BEIRUT/AMMAN (Reuters) - U.S.-backed Syrian forces edged closer to an Islamic State stronghold on the border with Turkey on Saturday while Russia’s defense minister visited President Bashar al Assad to discuss military operations.
The visit came only hours after the Syrian army and its Iranian-backed militias, which have been supported by Russian air power, lost several villages to Islamist rebels as they made significant advances in the countryside south of Aleppo.
The UK-based Syrian Observatory for Human Rights said the rebel capture of three villages from government control - Zeitan, Khalsa and Barna - had caused significant losses among government forces and their allies.

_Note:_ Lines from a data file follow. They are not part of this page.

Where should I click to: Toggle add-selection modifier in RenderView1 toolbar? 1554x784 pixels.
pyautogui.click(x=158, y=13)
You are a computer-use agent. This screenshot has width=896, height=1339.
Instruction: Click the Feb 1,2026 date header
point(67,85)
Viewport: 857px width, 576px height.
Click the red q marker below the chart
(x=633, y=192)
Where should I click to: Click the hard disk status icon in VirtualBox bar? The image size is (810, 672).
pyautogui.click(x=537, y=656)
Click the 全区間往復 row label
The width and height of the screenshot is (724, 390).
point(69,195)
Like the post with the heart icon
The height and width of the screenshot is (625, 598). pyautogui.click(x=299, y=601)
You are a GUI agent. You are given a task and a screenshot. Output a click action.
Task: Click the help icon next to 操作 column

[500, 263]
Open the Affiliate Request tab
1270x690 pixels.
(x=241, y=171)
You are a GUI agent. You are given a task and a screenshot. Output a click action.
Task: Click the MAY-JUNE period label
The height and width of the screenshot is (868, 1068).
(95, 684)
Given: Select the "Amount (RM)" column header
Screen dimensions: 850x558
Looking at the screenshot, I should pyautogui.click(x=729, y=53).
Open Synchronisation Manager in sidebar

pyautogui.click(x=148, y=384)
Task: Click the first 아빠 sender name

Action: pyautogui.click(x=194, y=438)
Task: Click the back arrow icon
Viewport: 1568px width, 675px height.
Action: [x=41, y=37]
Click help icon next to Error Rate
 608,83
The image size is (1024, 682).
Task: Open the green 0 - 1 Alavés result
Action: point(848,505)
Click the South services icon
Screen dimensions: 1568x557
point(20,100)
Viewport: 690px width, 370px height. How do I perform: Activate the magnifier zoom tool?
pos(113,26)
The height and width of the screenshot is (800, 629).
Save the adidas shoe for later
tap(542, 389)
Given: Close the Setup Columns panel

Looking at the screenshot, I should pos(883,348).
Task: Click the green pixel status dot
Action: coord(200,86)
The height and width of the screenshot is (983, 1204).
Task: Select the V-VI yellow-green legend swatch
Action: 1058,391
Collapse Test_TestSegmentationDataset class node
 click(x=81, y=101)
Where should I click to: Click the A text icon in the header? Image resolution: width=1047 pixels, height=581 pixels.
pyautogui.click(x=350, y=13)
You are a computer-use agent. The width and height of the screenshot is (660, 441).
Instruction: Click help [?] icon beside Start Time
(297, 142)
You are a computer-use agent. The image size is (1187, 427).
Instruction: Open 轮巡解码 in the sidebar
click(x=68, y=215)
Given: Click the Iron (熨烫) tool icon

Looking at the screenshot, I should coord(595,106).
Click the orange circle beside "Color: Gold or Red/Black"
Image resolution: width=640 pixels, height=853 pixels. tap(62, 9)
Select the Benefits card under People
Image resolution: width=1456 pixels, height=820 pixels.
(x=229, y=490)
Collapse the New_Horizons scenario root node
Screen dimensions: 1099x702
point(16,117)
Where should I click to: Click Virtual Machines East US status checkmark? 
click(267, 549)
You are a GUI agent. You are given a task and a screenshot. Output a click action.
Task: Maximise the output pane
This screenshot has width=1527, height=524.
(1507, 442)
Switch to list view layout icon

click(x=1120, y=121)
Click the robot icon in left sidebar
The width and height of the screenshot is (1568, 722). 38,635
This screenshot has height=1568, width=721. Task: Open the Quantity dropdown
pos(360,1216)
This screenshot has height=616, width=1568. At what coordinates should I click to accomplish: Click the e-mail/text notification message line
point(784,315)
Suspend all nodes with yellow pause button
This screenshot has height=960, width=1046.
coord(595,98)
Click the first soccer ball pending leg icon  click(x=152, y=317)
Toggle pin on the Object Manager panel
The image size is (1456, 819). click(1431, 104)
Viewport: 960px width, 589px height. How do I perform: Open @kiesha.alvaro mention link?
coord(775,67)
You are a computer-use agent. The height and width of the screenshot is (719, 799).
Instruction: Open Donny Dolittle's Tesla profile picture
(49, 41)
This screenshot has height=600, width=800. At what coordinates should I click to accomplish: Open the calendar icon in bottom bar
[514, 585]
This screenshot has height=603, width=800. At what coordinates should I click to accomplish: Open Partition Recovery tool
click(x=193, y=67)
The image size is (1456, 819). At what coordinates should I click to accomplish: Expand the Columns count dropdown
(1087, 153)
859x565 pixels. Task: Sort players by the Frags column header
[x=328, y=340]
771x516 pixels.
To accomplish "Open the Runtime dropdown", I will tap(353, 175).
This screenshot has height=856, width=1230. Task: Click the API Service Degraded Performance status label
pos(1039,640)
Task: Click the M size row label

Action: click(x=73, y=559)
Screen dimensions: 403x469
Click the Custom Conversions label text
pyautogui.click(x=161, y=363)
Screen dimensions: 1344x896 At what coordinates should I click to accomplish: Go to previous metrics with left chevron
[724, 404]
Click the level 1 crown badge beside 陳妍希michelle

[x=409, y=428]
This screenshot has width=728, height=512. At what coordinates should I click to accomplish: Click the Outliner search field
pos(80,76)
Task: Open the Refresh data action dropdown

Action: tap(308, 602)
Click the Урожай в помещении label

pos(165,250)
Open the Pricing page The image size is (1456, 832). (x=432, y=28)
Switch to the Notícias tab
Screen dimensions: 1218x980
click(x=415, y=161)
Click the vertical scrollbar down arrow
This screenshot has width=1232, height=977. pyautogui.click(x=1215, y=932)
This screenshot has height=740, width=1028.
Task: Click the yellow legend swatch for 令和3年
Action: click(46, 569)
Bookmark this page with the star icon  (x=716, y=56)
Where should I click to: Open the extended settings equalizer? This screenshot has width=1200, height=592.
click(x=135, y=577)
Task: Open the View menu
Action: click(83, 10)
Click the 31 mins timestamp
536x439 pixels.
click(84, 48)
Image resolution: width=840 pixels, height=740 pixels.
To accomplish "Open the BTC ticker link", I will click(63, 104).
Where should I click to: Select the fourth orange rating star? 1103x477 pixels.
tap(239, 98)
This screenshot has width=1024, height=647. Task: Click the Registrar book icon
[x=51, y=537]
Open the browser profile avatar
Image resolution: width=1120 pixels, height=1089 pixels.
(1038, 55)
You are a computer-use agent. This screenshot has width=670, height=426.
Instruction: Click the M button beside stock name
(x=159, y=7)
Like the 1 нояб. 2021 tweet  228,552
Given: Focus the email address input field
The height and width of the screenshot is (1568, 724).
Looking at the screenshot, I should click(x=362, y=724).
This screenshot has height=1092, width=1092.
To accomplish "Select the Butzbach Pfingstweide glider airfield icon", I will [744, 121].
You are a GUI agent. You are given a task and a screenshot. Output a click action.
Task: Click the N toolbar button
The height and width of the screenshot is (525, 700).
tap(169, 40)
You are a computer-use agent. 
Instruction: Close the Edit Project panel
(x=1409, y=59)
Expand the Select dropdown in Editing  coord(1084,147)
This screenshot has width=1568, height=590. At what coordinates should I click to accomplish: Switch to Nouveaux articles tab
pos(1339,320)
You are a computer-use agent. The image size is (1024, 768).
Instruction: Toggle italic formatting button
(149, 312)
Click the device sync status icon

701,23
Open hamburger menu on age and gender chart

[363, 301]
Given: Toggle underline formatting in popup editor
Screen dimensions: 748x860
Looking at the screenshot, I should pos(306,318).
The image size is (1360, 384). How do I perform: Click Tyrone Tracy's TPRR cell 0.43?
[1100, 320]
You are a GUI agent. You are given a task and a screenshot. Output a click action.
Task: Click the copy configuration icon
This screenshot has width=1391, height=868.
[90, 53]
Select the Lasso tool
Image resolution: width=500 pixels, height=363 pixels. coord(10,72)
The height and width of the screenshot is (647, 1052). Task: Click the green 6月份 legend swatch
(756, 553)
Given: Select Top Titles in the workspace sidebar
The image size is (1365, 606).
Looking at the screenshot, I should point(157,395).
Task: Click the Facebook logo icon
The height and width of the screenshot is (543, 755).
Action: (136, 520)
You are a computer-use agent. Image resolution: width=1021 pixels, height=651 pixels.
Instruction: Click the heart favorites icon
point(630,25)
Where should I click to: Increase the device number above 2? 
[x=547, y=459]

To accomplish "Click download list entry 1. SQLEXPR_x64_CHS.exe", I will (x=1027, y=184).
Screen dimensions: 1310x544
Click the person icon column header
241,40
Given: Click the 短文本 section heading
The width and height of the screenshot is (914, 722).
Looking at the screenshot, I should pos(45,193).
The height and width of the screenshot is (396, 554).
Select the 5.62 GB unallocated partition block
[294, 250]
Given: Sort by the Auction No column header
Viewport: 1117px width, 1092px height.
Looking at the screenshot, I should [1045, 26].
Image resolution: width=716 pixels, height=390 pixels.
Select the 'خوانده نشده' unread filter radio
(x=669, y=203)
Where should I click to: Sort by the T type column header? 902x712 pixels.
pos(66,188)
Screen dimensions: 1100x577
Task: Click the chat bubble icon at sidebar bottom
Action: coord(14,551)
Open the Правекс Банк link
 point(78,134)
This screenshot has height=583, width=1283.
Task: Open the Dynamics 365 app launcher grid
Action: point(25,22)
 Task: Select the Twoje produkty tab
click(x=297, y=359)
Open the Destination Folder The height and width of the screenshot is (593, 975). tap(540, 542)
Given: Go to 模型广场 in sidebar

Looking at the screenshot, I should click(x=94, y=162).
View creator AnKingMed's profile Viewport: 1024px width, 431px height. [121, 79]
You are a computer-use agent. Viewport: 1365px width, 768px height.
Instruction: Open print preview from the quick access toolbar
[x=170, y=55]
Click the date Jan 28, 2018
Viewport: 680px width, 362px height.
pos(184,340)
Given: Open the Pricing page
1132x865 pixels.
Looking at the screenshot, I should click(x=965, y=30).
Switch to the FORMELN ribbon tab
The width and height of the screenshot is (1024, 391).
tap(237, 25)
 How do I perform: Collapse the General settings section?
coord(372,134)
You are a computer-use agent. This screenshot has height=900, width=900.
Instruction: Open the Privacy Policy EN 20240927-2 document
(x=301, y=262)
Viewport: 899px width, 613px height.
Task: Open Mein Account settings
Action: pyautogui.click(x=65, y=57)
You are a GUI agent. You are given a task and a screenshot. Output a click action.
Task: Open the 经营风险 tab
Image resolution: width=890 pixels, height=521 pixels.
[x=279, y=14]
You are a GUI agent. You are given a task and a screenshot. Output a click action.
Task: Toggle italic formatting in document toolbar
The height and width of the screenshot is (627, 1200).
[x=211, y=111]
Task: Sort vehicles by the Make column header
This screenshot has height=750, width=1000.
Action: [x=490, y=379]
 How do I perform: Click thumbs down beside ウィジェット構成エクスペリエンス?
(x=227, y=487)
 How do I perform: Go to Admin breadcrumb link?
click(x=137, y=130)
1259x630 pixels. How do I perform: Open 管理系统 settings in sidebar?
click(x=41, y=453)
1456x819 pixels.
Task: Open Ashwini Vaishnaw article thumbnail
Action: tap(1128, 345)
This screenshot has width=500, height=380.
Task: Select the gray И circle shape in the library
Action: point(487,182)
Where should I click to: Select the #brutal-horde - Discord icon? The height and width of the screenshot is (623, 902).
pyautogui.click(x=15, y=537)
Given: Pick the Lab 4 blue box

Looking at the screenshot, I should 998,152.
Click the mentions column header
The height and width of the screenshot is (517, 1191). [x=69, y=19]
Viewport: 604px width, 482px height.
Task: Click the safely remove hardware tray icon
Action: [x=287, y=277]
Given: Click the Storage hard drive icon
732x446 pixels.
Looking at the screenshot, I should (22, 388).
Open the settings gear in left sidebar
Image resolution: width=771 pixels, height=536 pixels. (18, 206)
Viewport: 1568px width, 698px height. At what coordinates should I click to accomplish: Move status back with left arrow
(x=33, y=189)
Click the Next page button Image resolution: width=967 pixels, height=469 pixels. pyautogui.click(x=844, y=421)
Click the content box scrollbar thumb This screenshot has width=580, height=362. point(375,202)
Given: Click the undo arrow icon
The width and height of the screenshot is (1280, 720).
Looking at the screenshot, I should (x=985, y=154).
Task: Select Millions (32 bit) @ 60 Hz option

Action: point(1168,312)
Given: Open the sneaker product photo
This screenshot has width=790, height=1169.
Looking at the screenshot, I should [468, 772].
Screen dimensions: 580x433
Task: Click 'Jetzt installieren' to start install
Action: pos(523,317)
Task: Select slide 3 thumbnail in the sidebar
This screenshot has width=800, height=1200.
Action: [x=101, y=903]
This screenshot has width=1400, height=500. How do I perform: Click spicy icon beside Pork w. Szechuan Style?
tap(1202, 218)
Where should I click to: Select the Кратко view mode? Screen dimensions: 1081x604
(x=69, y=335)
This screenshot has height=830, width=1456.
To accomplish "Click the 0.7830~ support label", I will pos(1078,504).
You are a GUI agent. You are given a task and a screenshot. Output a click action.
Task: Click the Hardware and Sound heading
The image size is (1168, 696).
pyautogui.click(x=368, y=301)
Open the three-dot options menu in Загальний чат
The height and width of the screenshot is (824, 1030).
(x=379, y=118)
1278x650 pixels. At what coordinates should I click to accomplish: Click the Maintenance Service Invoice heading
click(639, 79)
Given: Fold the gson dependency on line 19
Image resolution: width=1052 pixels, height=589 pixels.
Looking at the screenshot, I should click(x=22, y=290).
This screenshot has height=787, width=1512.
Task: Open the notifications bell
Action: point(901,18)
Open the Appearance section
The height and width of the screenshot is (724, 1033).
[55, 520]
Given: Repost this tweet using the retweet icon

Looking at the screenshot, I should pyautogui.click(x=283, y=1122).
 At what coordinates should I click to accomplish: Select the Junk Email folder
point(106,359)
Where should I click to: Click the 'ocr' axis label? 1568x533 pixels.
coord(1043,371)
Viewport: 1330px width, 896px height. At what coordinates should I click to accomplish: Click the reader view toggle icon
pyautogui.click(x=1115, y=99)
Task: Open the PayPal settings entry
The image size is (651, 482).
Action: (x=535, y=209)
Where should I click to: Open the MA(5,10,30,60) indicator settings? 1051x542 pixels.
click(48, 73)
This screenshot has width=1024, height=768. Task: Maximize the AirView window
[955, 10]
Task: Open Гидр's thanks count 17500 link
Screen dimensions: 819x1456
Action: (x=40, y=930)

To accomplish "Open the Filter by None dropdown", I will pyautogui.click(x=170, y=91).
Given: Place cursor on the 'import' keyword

The villages lie in an strategic area near a main highway that links Aleppo with the capital Damascus. Government forces captured the area at the end of last year in a major offensive, assisted by Iranian-backed militias and Russian jets.
State media said Russian Defense Minister Sergei Shoigu visited an airbase in the coastal Latakia province on Saturday after his talks with Assad in Damascus.
Russia’s military intervention in Syria in September helped turn the tide in Assad’s favor after months of gains in western Syria by rebel fighters, who were aided by foreign military supplies, including U.S.-made anti-tank missiles.
Russia, which has been bombing opposition-held areas, is blamed by the opposition and rights activists for causing hundreds of civilian deaths and targeting hospitals, schools and infrastructure in what they say are indiscriminate attacks.
An escalation in Russian and Syrian air and artillery strikes in recent weeks around a highway to rebel held parts of the northern city of Aleppo has made the road virtually impassable, putting hundreds of thousands of people under siege and worsening their humanitarian plight.
A 48-hour ceasefire in Aleppo announced by Russia on Thursday has had little impact on fighting, and air strikes and shelling have continued in and around the city.
At least seven people died in rebel shelling of a neighborhood of Aleppo held by the Kurdish YPG militia at dawn on Saturday, the Observatory said.
Syrian helicopters also threw barrel bombs on several residential areas in opposition-held quarters.
Hundreds of people have been killed in Aleppo since peace talks broke off in April, as President Assad seeks to regain control of what was Syria’s largest pre-war city, now split between rebel and government sectors.
Washington and some other Western countries that have called on Assad to step down accuse Russia of focusing mostly on strikes against the moderate so-called Free Syrian Army (FSA), and less on attacking hardline Islamic State militants.
On the border with Turkey, U.S.-backed Syrian forces fought to the western entrance of Manbij city for the first time since a major offensive to seize the last territory held by Islamic State militants on the frontier, a source in the Syrian group said on Saturday.
The source from the Syria Democratic Forces (SDF) alliance - which includes the powerful Kurdish YPG militia, Arab fighters and is being helped by scores of U.S. special forces - told Reuters its troops were now almost two km from the city center.
Since the start of the offensive on May 31, the SDF has taken dozens of villages and farms around Manbij but has held back from entering the city with many thousands of people still trapped there. [L8N1961B1]
The SDF is one of a number of sides fighting in Syria’s complex civil war which has pitted rebels against Assad and is now in its sixth year.
The Observatory, which tracks violence across Syria, confirmed heavy fighting broke out for the first time on the edge of the city, adding that the militants had rammed a suicide vehicle into an SDF outpost but gave no details.
Syrian government forces and some rebel groups are also fighting separate battles against Islamic State. The SDF has largely avoided fighting government forces and focuses on battling the hardline militants.